Exercise goal —
Take the data below and extract the lines from the one with "Sign in (1325, 31)" to the one with "llvm (211, 97)", inclusive, exactly as written.

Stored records
-------

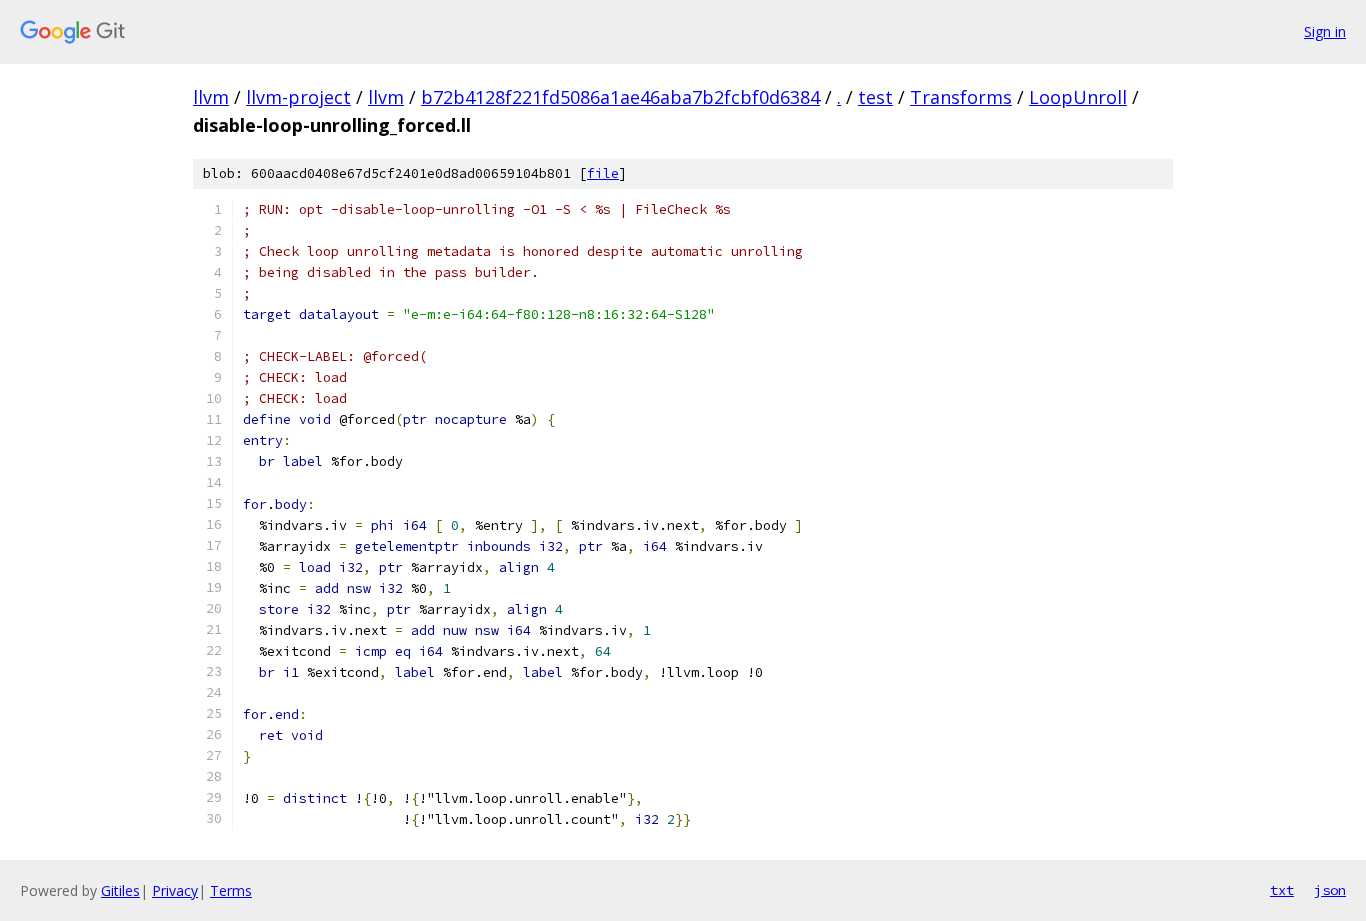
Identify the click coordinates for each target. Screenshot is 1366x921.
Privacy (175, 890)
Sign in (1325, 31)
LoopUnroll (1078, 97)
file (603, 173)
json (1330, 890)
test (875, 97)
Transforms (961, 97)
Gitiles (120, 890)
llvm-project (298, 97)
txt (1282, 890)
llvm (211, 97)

-------

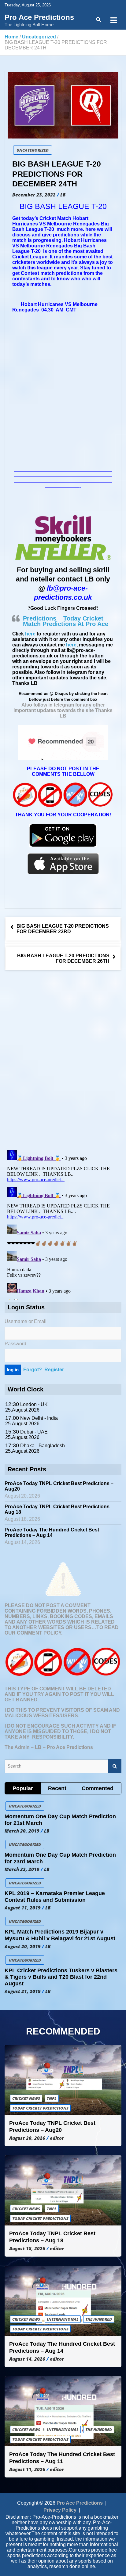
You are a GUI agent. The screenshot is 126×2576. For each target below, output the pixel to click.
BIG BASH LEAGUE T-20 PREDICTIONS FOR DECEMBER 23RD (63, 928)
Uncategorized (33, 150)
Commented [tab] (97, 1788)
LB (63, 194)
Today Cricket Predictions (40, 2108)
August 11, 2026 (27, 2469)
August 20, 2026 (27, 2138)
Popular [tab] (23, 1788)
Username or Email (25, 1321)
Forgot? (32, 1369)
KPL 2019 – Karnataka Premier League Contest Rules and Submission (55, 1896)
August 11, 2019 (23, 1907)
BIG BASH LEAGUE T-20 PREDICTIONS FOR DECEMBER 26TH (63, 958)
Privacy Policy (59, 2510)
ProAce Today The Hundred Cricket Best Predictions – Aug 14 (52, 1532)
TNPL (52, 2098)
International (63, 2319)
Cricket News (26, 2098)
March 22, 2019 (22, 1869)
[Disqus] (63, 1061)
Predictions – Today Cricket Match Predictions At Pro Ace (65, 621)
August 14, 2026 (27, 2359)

-------

Result for this exercise —
Sign in (1325, 31)
LoopUnroll (1078, 97)
file (603, 173)
json (1330, 890)
test (875, 97)
Transforms (961, 97)
Gitiles (120, 890)
llvm-project (298, 97)
txt (1282, 890)
llvm (211, 97)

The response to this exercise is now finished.